## Job
Please rewrite the stretch from the start of the entries below through the line containing "pos(127,34)", replacing "Sunglasses" with "Eyewear" and leaving everything else unchanged.

## Data listing
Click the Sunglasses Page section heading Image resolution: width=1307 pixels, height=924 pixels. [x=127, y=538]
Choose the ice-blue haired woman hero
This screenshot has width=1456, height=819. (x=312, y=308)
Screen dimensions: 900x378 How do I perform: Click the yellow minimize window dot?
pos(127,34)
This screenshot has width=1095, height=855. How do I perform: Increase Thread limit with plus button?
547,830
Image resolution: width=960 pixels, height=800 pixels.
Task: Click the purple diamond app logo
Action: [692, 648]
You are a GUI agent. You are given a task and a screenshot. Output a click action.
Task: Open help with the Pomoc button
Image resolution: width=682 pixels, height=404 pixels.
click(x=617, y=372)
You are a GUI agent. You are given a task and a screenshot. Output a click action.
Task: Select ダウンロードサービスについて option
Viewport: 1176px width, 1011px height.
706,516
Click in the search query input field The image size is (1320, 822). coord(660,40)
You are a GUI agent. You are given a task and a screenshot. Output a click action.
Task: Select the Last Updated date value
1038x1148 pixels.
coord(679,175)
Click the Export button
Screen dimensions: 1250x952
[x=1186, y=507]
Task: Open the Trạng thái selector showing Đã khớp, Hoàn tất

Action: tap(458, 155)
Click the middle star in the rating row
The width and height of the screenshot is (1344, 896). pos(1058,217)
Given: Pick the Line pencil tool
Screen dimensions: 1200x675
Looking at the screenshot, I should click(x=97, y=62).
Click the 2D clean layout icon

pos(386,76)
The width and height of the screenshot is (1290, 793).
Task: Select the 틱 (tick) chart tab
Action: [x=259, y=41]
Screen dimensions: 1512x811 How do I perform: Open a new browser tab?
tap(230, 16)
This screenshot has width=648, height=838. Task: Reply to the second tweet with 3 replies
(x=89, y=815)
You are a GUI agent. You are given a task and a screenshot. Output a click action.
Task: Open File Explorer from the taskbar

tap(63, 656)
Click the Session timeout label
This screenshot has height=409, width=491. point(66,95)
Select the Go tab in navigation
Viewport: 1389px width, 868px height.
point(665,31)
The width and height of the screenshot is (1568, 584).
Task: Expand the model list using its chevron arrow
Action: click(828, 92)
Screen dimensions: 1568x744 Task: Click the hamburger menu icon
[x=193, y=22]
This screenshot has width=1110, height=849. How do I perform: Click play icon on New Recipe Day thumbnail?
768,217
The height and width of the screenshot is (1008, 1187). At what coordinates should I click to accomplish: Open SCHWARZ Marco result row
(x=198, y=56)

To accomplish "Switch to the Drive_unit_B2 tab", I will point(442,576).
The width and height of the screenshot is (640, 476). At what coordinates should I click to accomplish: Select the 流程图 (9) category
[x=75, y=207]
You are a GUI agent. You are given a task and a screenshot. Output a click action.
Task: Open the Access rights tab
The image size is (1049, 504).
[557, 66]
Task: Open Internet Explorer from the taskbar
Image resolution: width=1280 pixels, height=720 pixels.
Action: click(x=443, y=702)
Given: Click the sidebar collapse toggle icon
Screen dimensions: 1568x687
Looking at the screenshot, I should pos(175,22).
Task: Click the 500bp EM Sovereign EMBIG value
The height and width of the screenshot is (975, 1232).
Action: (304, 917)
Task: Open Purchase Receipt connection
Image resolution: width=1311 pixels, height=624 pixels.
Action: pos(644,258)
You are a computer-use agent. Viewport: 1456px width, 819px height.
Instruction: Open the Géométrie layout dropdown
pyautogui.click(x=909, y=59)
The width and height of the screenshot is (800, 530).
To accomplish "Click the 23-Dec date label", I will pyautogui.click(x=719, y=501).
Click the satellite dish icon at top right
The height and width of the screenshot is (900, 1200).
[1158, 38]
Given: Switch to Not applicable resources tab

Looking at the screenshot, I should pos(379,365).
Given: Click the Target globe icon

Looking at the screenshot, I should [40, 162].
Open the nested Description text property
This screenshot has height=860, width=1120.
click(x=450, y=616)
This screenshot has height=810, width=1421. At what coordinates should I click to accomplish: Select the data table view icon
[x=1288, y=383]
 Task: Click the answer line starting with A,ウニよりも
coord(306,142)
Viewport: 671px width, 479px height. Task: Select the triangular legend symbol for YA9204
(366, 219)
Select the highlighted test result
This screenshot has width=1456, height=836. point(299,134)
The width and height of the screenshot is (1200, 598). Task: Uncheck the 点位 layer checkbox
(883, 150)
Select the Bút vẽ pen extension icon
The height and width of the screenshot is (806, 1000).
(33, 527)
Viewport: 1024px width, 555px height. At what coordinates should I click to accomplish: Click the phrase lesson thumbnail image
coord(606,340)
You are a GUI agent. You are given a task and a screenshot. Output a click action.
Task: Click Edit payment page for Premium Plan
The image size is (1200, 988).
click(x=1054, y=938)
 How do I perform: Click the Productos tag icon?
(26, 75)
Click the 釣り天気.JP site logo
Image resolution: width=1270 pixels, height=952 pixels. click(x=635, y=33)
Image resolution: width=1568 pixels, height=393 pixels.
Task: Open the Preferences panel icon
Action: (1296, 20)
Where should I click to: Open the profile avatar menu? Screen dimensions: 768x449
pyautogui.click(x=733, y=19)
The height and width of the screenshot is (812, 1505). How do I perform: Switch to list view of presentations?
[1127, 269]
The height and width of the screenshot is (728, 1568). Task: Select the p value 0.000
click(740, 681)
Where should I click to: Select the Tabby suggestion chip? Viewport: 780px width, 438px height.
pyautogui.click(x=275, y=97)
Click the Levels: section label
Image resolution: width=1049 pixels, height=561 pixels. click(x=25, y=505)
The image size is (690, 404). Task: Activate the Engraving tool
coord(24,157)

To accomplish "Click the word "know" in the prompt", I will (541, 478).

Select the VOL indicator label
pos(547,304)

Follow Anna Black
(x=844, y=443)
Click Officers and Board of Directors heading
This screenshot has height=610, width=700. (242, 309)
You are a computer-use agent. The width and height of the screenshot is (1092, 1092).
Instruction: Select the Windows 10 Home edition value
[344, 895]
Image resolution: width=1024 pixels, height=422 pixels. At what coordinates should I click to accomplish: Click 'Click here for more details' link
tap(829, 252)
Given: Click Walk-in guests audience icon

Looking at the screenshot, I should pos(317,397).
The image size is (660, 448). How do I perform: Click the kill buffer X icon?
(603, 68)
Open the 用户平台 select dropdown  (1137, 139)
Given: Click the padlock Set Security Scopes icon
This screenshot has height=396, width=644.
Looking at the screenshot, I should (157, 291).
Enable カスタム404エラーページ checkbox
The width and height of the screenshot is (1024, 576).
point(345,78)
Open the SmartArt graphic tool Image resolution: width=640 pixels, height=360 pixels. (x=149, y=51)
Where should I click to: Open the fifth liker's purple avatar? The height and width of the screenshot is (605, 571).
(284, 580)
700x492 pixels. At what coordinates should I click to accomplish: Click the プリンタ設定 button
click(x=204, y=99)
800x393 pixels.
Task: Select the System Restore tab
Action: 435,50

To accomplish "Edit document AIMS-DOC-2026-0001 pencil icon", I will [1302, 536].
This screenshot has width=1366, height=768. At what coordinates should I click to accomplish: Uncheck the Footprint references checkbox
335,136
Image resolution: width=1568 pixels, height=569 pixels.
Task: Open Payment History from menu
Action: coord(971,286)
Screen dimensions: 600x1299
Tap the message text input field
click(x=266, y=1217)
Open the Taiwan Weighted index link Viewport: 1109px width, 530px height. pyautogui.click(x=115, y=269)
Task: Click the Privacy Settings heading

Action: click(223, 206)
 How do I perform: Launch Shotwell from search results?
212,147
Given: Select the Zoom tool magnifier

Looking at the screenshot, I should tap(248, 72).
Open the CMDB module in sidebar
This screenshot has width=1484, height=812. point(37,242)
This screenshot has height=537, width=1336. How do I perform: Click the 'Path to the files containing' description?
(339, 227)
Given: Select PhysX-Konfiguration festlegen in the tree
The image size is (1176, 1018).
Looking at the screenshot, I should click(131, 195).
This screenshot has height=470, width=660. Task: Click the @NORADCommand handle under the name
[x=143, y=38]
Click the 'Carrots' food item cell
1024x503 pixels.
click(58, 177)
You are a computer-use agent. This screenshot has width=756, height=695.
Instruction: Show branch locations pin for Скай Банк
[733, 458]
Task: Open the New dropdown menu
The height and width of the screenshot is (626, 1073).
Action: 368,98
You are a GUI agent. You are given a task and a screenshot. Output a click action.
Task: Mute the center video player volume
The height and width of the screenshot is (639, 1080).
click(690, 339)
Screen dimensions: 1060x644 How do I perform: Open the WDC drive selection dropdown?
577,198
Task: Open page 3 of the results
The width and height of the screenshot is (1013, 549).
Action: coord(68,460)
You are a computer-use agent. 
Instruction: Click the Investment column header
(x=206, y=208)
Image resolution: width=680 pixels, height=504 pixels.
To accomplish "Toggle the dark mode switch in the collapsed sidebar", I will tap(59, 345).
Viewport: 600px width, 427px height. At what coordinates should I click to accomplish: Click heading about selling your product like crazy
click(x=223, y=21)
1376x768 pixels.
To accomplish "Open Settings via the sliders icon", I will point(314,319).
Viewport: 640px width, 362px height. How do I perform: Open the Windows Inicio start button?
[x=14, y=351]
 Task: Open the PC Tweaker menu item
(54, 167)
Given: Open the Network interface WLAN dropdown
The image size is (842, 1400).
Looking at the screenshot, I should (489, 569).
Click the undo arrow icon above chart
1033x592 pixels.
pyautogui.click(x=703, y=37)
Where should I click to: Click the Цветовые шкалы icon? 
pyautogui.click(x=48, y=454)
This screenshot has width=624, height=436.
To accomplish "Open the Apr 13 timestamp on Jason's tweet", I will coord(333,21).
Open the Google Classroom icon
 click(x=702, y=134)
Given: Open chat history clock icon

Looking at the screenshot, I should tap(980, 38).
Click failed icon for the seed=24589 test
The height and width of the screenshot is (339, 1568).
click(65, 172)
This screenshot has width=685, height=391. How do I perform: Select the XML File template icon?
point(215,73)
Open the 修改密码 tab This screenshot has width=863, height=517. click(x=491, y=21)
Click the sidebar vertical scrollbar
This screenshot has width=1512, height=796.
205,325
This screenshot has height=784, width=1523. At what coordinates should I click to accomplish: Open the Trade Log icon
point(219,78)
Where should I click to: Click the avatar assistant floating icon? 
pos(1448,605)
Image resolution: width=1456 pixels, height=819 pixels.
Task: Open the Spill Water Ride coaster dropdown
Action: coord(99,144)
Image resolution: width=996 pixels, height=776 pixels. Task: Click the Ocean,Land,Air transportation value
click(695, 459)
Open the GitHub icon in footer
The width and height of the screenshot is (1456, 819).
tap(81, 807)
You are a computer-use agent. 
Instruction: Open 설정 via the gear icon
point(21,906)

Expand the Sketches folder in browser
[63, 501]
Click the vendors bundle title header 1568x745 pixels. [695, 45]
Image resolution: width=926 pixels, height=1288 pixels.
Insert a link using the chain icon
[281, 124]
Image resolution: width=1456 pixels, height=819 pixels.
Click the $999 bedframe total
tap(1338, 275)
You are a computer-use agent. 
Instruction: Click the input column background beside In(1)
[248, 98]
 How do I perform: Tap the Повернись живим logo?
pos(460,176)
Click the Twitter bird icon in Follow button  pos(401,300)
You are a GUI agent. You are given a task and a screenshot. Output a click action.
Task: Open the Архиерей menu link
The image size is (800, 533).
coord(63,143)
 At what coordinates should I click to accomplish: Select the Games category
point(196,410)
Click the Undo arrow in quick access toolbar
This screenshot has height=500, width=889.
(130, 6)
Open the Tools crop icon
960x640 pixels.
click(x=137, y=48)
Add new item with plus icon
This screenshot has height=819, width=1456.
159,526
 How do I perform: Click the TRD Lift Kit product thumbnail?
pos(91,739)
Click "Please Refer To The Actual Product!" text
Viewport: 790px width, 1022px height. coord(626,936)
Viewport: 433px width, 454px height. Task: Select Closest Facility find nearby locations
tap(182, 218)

## In response
Click the Eyewear Page section heading Image resolution: width=1307 pixels, height=924 pixels. [x=127, y=538]
Choose the ice-blue haired woman hero
This screenshot has width=1456, height=819. (x=312, y=308)
Screen dimensions: 900x378 How do I perform: Click the yellow minimize window dot?
pos(127,34)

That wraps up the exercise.